10) Server-Side Request Forgery (SSRF)
- Description : Le serveur est manipulé pour appeler des adresses internes ou des services non prévus. En no-code, cela peut arriver via des fonctions “fetch URL”, connecteurs, automatisations, ou génération de preview.
- Exemple : Un champ URL permet d’appeler une adresse interne (réseau privé, métadonnées cloud) et d’en extraire des secrets. Une automatisation “récupère un contenu” depuis une URL fournie par l’utilisateur.
- Solution : Interdisez les URL libres quand c’est possible et utilisez une liste blanche (domaines autorisés). Bloquez l’accès aux réseaux internes et aux plages sensibles via les options de sécurité de la plateforme.
Pourquoi c’est important pour votre entreprise !

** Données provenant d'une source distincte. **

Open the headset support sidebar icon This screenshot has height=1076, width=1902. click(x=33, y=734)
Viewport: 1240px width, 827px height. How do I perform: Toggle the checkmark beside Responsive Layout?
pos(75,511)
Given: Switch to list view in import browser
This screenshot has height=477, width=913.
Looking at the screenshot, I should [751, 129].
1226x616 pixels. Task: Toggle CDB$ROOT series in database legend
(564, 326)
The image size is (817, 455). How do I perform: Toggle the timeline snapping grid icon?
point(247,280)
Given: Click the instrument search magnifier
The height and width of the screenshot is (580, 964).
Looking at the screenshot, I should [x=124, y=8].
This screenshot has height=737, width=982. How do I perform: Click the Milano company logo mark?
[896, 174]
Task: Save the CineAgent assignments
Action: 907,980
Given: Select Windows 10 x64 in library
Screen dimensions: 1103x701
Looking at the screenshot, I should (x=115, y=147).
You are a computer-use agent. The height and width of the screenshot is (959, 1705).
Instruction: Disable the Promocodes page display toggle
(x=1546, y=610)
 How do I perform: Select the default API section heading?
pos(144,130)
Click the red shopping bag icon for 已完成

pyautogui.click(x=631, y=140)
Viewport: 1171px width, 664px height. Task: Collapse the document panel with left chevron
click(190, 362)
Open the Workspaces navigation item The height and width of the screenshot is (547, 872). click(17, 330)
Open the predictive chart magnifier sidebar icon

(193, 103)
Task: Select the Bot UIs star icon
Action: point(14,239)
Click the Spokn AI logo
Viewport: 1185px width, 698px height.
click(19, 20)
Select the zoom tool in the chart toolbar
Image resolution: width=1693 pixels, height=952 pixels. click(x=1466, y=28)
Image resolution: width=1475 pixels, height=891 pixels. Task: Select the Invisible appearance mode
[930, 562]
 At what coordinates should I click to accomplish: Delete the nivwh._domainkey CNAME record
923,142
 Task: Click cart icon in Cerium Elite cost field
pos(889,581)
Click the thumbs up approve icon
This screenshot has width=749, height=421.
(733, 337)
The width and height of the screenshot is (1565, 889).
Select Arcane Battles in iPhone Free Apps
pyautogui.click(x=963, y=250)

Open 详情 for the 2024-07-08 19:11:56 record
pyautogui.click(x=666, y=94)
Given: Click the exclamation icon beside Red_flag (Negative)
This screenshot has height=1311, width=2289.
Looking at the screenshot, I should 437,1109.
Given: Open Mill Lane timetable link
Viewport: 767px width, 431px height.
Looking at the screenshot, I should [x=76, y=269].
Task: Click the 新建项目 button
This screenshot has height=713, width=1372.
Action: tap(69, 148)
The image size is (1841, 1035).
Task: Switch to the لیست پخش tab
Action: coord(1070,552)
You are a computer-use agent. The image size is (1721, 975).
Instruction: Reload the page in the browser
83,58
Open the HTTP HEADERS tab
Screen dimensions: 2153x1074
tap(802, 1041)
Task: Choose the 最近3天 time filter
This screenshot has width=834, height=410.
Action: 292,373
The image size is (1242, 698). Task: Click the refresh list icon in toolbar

Une faille ne se limite pas à un “bug” : elle peut entraîner arrêt de service, perte de confiance, et coûts juridiques. Le no-code réduit certains risques techniques, mais augmente parfois les risques de configuration, de gouvernance et d’écosystème (plugins, intégrations). La bonne approche : traiter la sécurité comme une exigence produit, au même niveau que la performance et la conformité.
Cas d’usage concrets
- Lancement rapide d’un site marketing avec formulaires : risque principal = collecte/stockage de données et accès aux exports. Réponse = minimisation des données + droits stricts + logs d’export.
- Portail client (documents, factures, tickets) : risque principal = contrôle d’accès défaillant et gestion des sessions. Réponse = rôles, tests d’accès, MFA admin, expiration de session.
- Automatisations (CRM, emailing, paiement) : risque principal = intégrité (webhooks/imports) et SSRF via URL. Réponse = validation, liste blanche, approbation pour actions critiques.
Comment décider ?
Commencez par classer votre site : vitrine simple, collecte de leads, ou accès à des données clients (le niveau d’exigence explose à partir du moment où il y a des comptes et des données). Exigez une checklist “go-live” et un propriétaire interne (même non technique) qui suit : rôles, MFA, sauvegardes/exports, inventaire des plugins, alertes. Piège à éviter : confondre “plateforme sécurisée” et “projet sécurisé” — la plateforme aide, mais vos choix de configuration et de process font la différence.
Conclusion
Un site no-code peut être très sûr, à condition d’appliquer des règles simples et répétables. Les 10 points ci-dessus couvrent l’essentiel : accès, données, intégrations, détection et réaction. Action immédiate : planifiez un “audit express” d’une heure avec votre équipe (ou EloNeva) pour vérifier ces 10 règles avant la prochaine mise en production.